In part 1 of this series I showed how to use Power Query to extract Extended Event data generated by SSAS. Having done that, I now want to show the first (I hope of many) examples of how this data can be used for performance tuning: analysing activity in the Storage Engine, the part of SSAS that reads data from disk and aggregates it up.
I won’t go into the technical details of how I’ve used Power Query to crunch this data; you can download the sample workbook here and see for yourself. There’s nothing particularly complex going on. In brief, what I’ve done is the following:
- Called the function shown in part 1 to get the raw Extended Event data
- Filtered that data so that only the Query End, Query Subcube Verbose and Progress Report End events are left
- Calculated the start time of each event relative to the start time of the earliest recorded event, to make plotting these events on a waterfall chart possible
- Built an Excel report, including various Power Pivot measures, some normal slicers to make it easy to filter the data, some disconnected slicers for filtering so you only see events that started within a given time range, and a PivotChart showing the waterfall chart (since Excel doesn’t support this type of chart natively, I’ve used this technique to reproduce a waterfall chart with a stacked bar chart)
Here’s an example screenshot of the result, showing Storage Engine activity for a single query:
Though it’s hard to see the details at this resolution, the yellow line is the Query End event associated with the query, the grey lines are the Query Subcube Verbose events associated with the query, and the brown lines are the Progress Report events associated with each Query Subcube Verbose event.

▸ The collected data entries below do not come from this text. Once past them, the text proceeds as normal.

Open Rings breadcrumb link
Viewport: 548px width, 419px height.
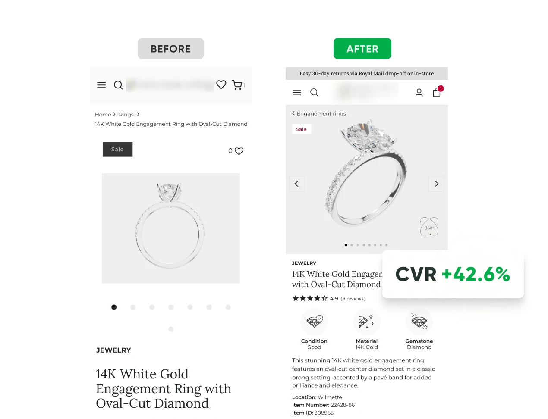[x=126, y=114]
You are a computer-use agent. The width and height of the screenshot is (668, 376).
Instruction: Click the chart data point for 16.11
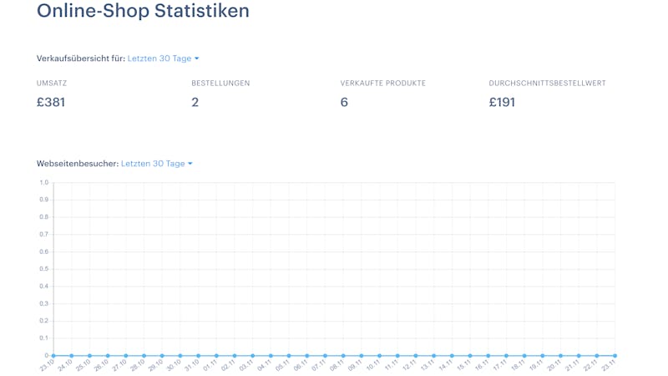point(488,356)
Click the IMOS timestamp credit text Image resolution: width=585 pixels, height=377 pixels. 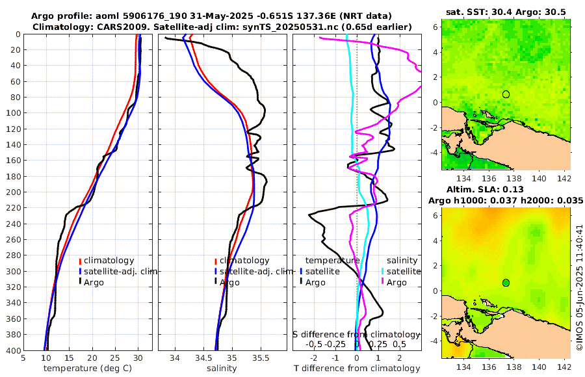click(579, 287)
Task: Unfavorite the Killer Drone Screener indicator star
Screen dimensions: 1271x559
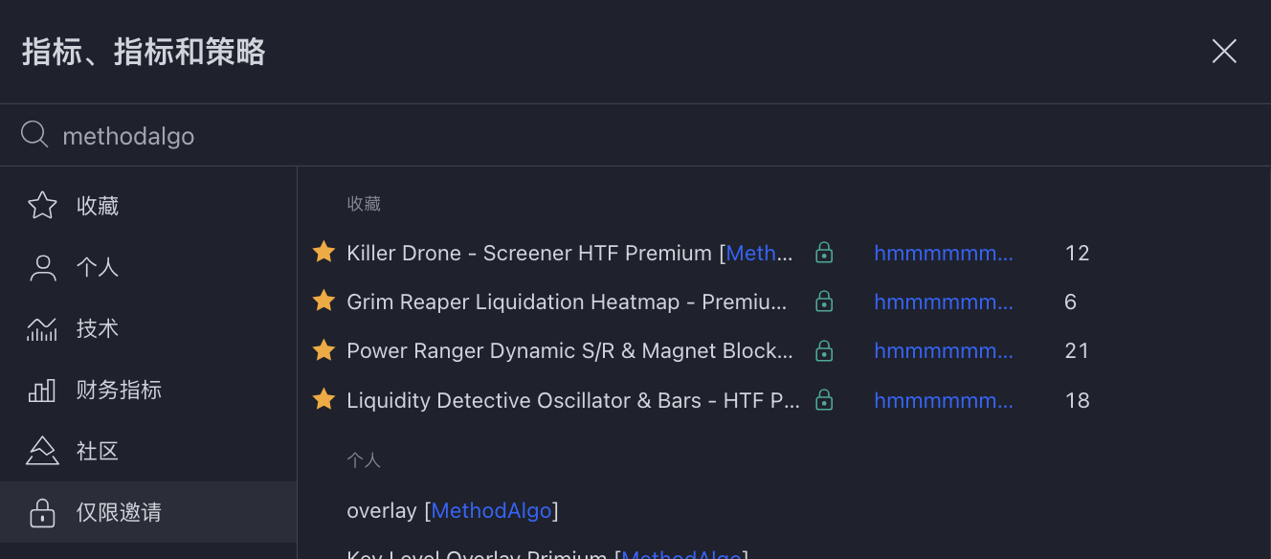Action: (324, 253)
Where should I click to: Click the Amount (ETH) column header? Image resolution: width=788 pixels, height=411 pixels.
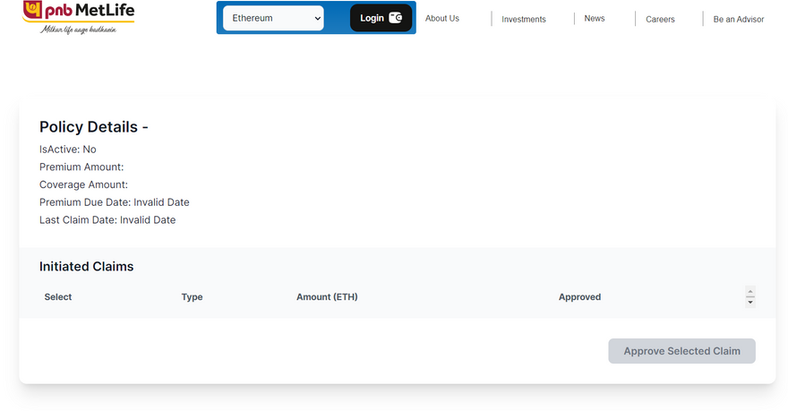pyautogui.click(x=327, y=296)
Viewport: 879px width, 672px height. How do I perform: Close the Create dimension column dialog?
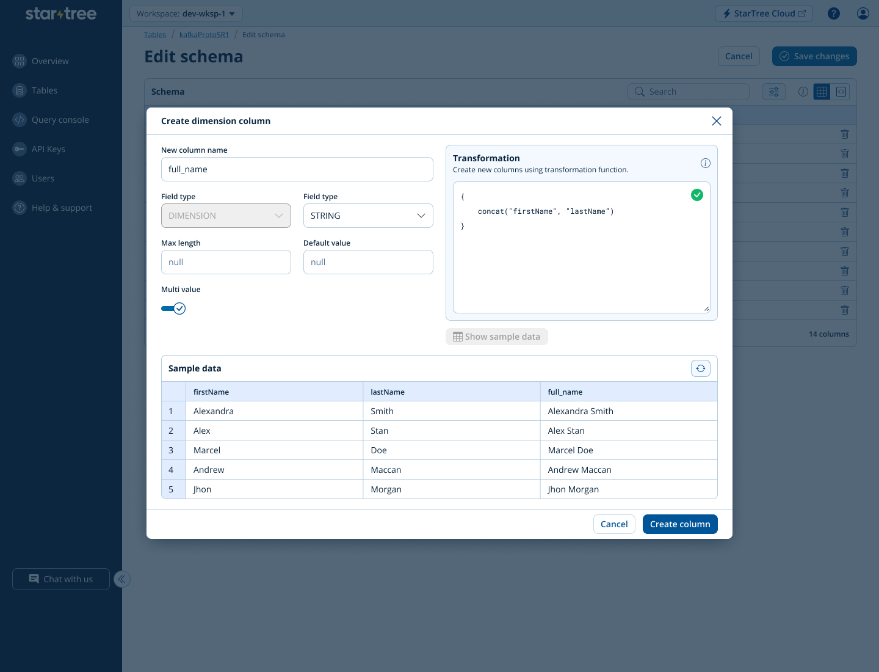tap(716, 121)
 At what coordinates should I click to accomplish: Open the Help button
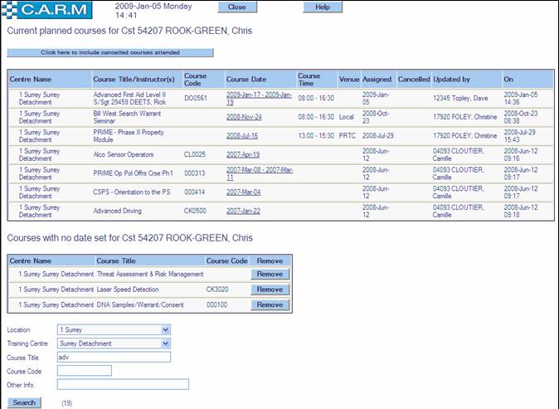pyautogui.click(x=323, y=7)
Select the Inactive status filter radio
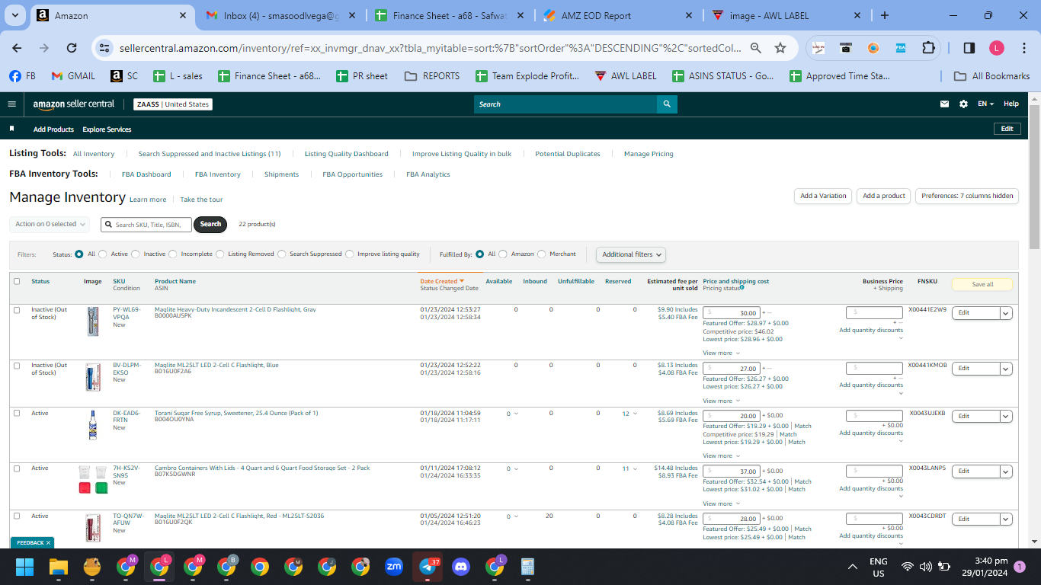The height and width of the screenshot is (585, 1041). 136,254
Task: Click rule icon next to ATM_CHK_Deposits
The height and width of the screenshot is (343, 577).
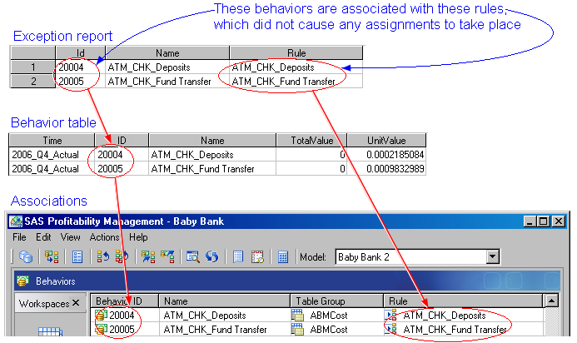Action: pos(391,316)
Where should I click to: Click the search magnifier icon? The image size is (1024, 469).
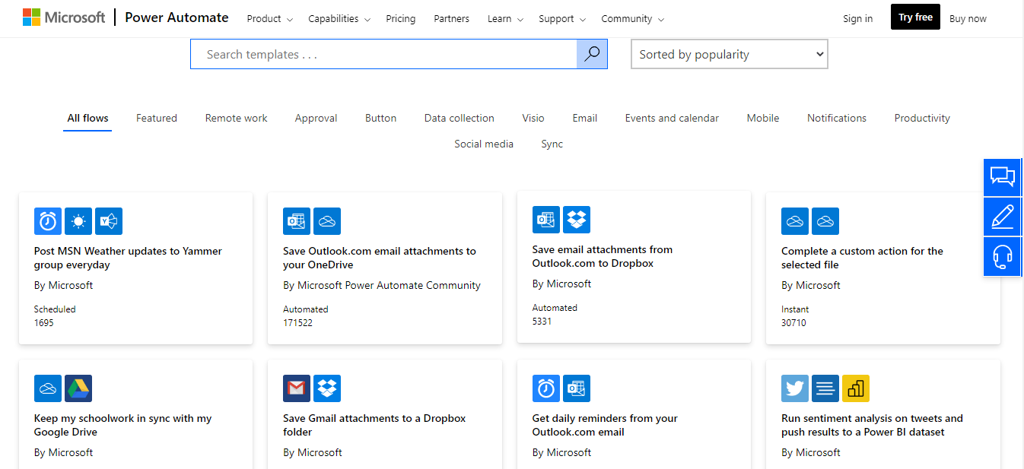coord(592,54)
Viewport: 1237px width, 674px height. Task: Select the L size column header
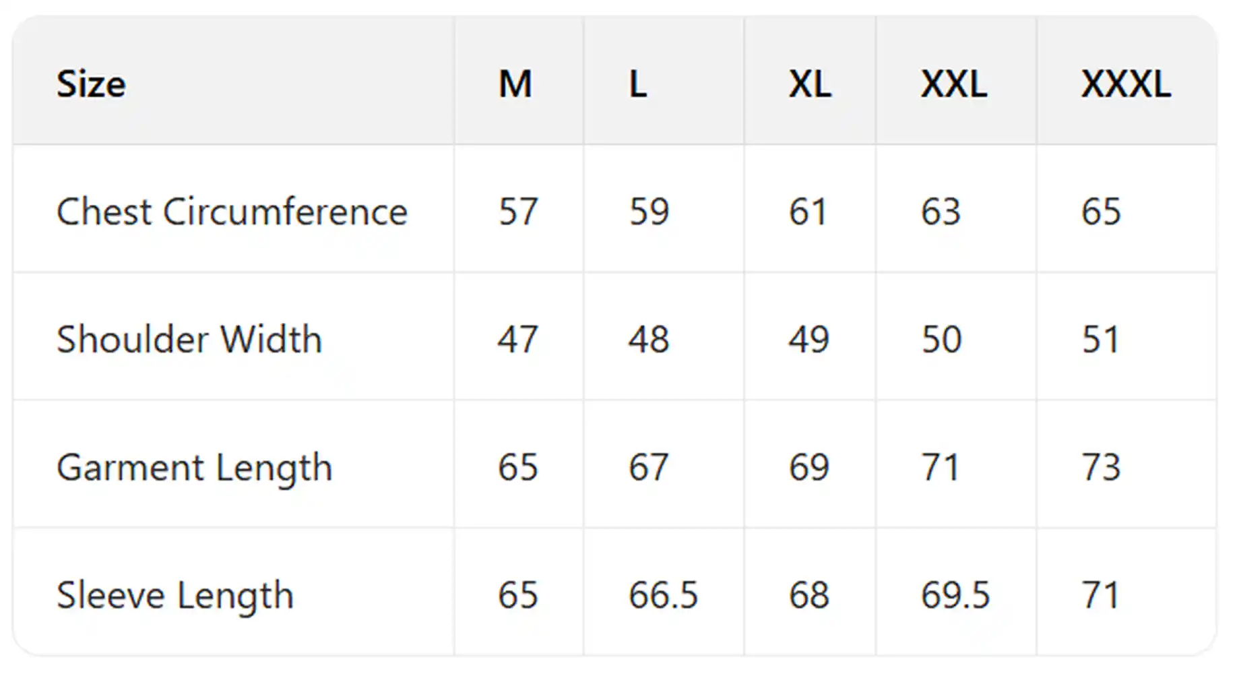[x=638, y=84]
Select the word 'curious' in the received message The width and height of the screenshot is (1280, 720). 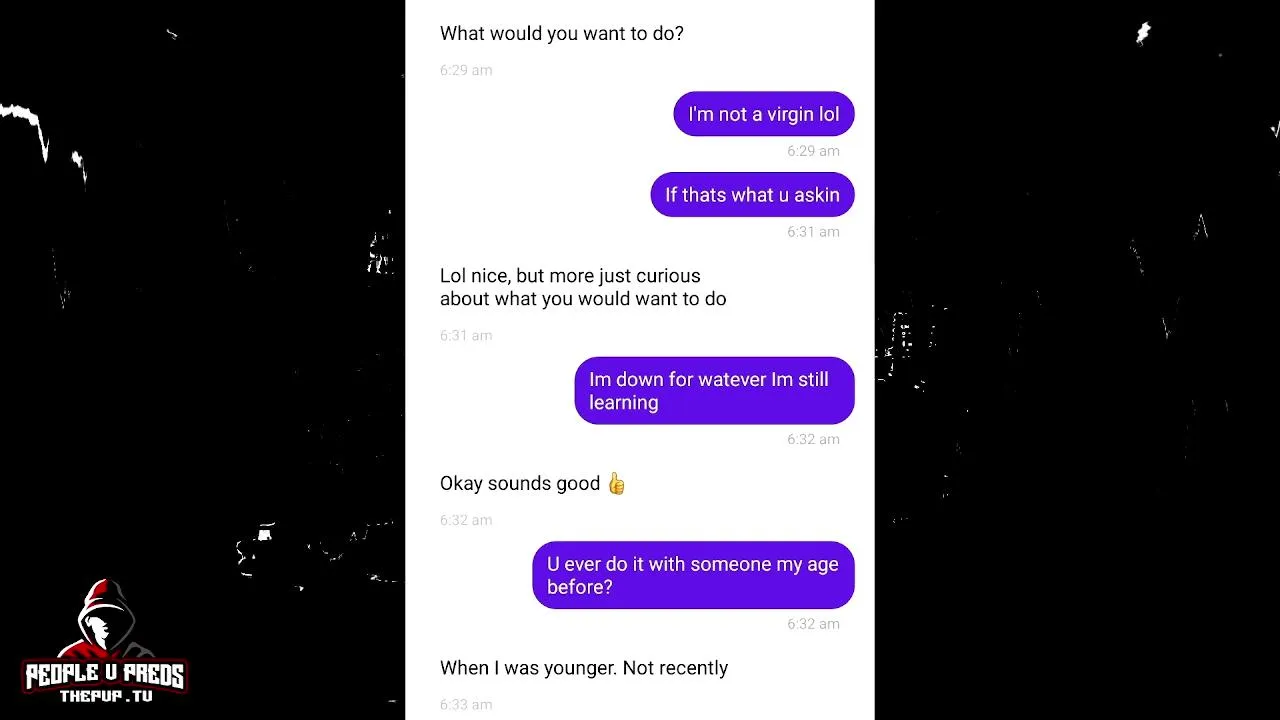(x=668, y=276)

What could this be used for? Here are some ideas:
- Looking for times when there are a lot of queries running simultaneously – and which, as a result, may be performing poorly.
- Looking for long-running Query Subcube Verbose and Progress Report End events which could be optimised by the creation of aggregations.
- Visualising the amount of parallelism inside the Storage Engine, in particular the number of Progress Report End events that are running in parallel. This would be very interesting for queries using distinct count measures when you are testing different ways of partitioning your measure group.
- Highlighting situations where calculations are being evaluated in cell-by-cell mode. When this happens you typically see a very large number of Query Subcube Verbose events being fired off within a query.
I’d like to stress once again that the object of this exercise is not to show off a ‘finished’ tool, but to show how Power Query, Power Pivot and Excel can be used for self-service analysis of this data. This workbook is just a starting point: if you wanted to use this on your own data it’s extremely likely you’d need to change the Power Query queries, the Power Pivot model and the report itself. Hopefully, though, this workbook will save you a lot of time if you do need to understand what’s going on in the Storage Engine when you run an MDX query.